Ahab seized a loaded musket from the rack (forming part of most
South-Sea-men’s cabin furniture), and pointing it towards Starbuck,
exclaimed: “There is one God that is Lord over the earth, and one Captain
that is lord over the Pequod. —On deck!”
For an instant in the flashing eyes of the mate, and his fiery cheeks, you
would have almost thought that he had really received the blaze of the
levelled tube. But, mastering his emotion, he half calmly rose, and as he
quitted the cabin, paused for an instant and said: “Thou hast outraged,
not insulted me, sir; but for that I ask thee not to beware of Starbuck;
thou wouldst but laugh; but let Ahab beware of Ahab; beware of thyself,
old man.”
“He waxes brave, but nevertheless obeys; most careful bravery that!”

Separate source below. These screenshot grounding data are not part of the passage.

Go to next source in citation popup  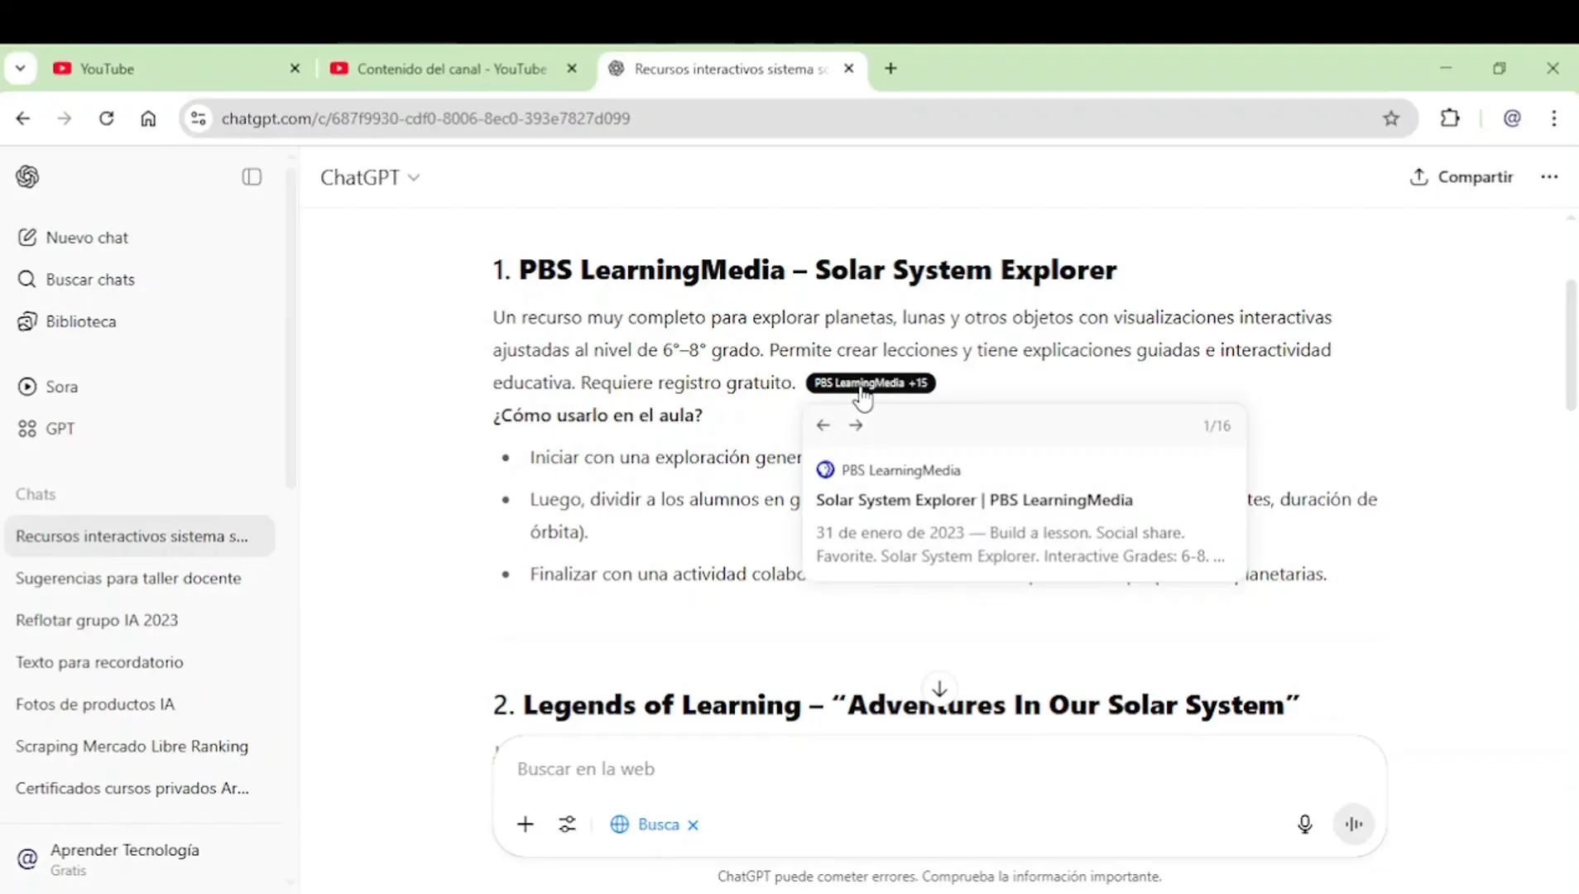point(856,425)
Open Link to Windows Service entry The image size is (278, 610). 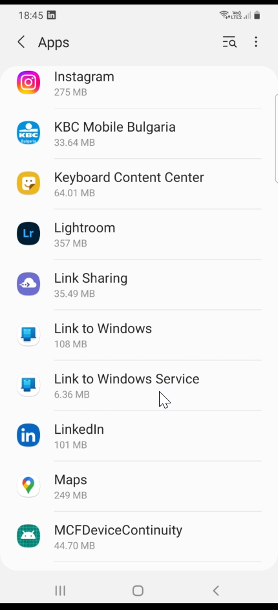pyautogui.click(x=139, y=385)
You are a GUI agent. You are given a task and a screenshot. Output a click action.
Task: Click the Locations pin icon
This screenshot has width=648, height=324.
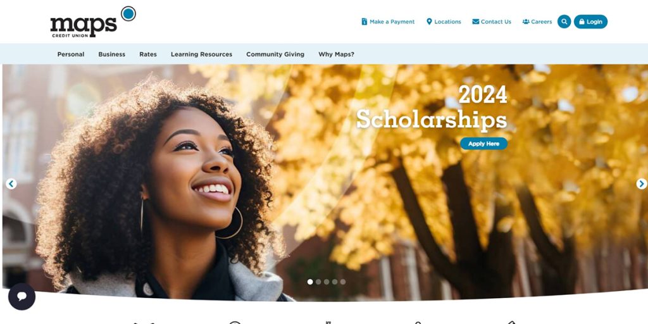click(x=429, y=22)
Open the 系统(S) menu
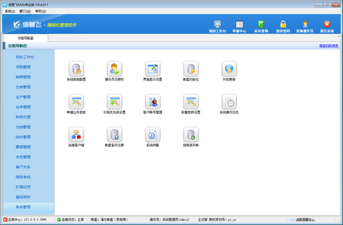Viewport: 343px width, 225px height. [x=10, y=11]

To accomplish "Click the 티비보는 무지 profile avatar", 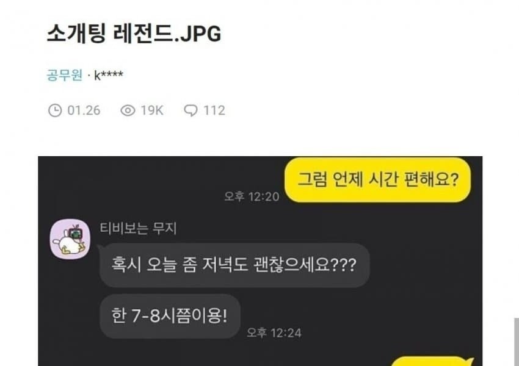I will coord(70,239).
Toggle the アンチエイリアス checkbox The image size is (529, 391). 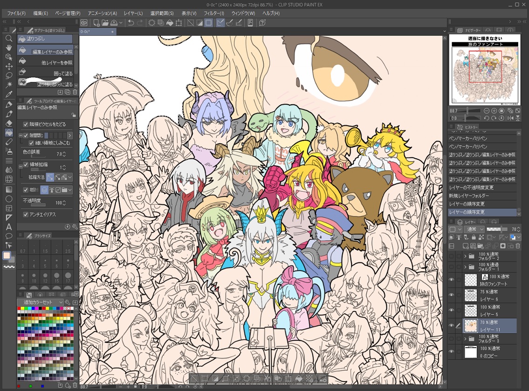tap(26, 215)
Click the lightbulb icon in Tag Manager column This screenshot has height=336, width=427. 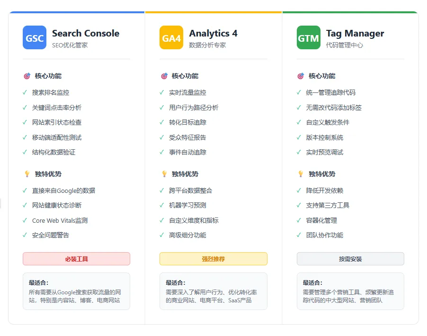301,174
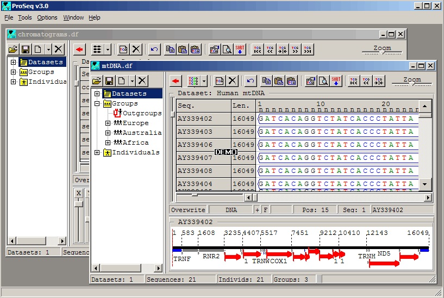Open the new file dropdown arrow in mtDNA
The height and width of the screenshot is (298, 444).
point(132,81)
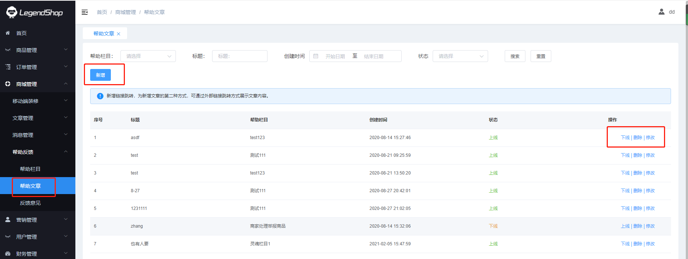Click 上线 link for the zhang row
Image resolution: width=688 pixels, height=259 pixels.
coord(625,226)
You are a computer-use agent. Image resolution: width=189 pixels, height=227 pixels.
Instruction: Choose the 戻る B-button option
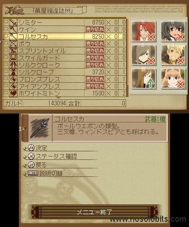click(37, 165)
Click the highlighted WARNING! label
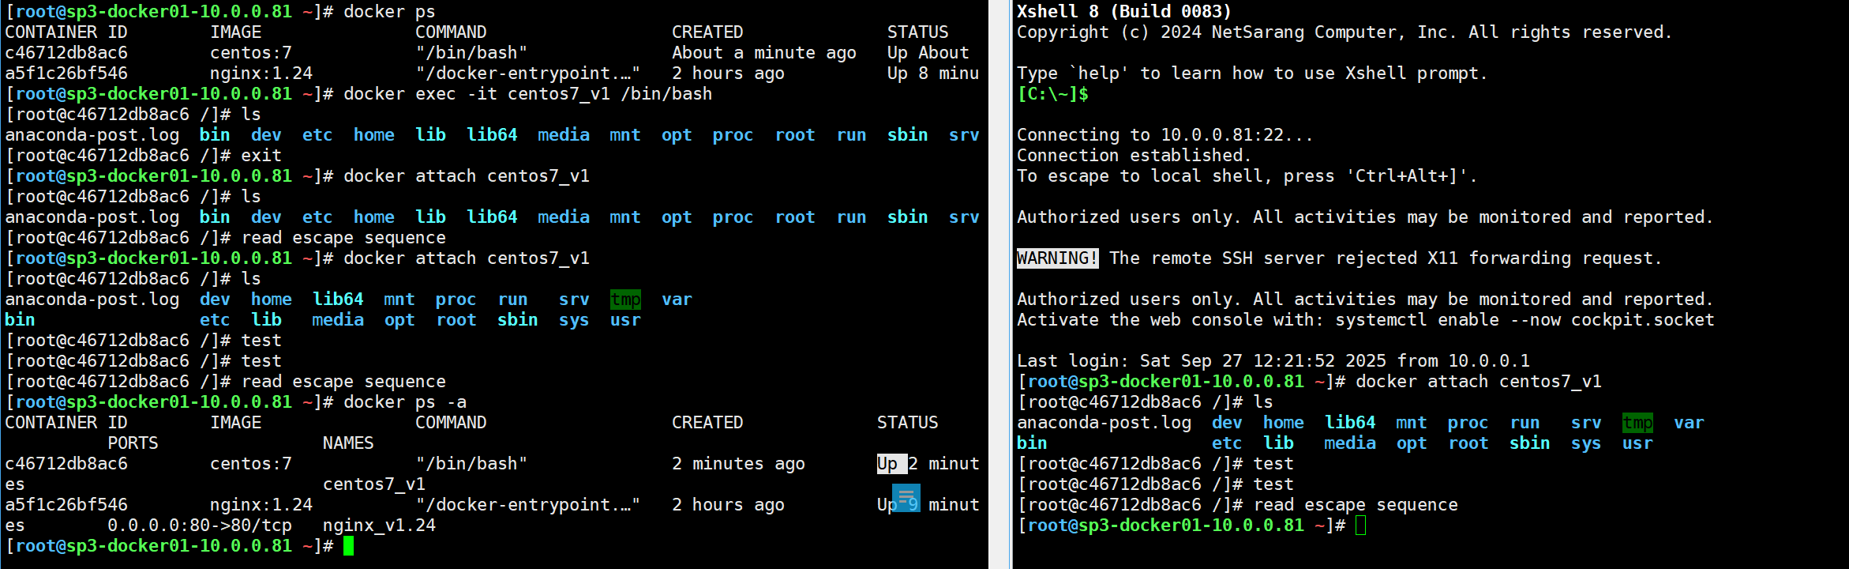The height and width of the screenshot is (569, 1849). 1056,258
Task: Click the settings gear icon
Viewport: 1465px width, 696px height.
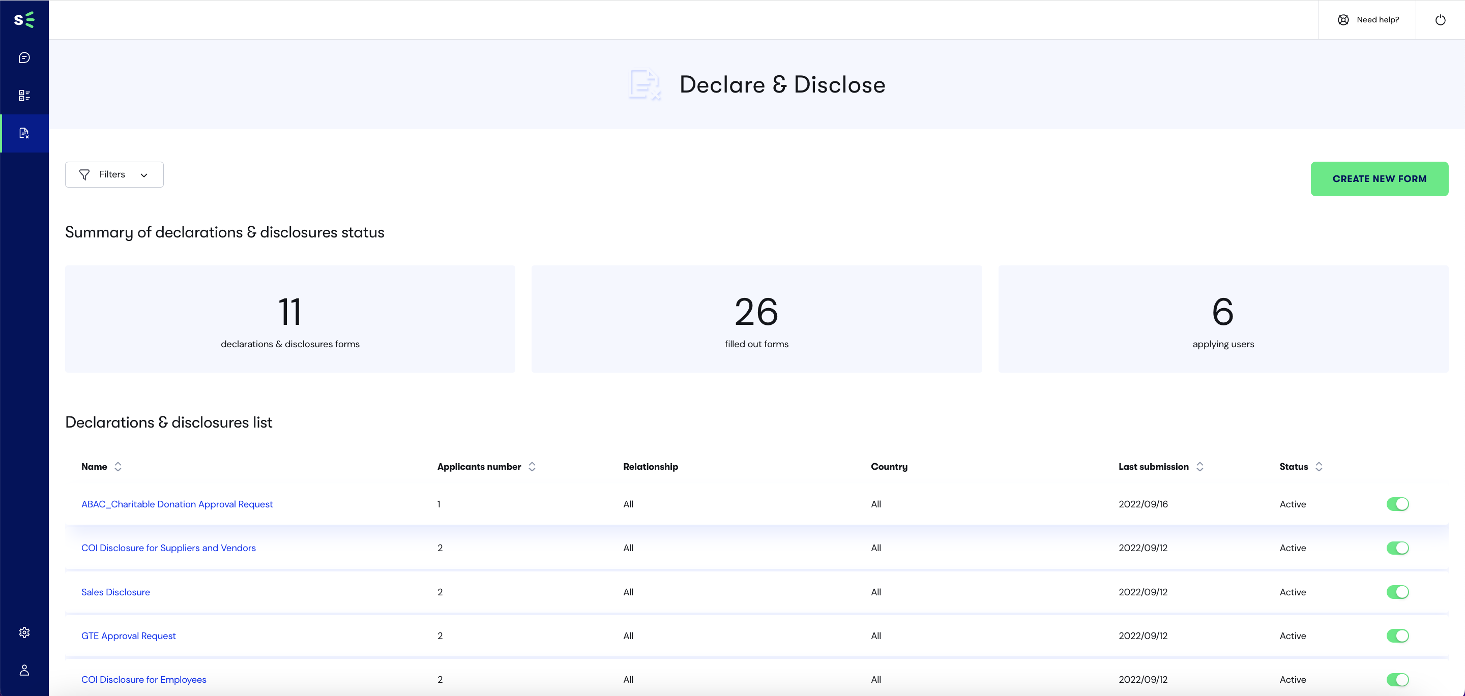Action: pos(24,631)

murmured Ahab, as Starbuck disappeared. “What’s that he said—Ahab
beware of Ahab—there’s something there!” Then unconsciously using
the musket for a staff, with an iron brow he paced to and fro in the
little cabin; but presently the thick plaits of his forehead relaxed, and
returning the gun to the rack, he went to the deck.
“Thou art but too good a fellow, Starbuck,” he said lowly to the mate;
then raising his voice to the crew: “Furl the t’gallant-sails, and
close-reef the top-sails, fore and aft; back the main-yard; up Burton, and
break out in the main-hold.”
It were perhaps vain to surmise exactly why it was, that as respecting
Starbuck, Ahab thus acted. It may have been a flash of honesty in him; or
mere prudential policy which, under the circumstance, imperiously forbade
the slightest symptom of open disaffection, however transient, in the
important chief officer of his ship. However it was, his orders were
executed; and the Burtons were hoisted.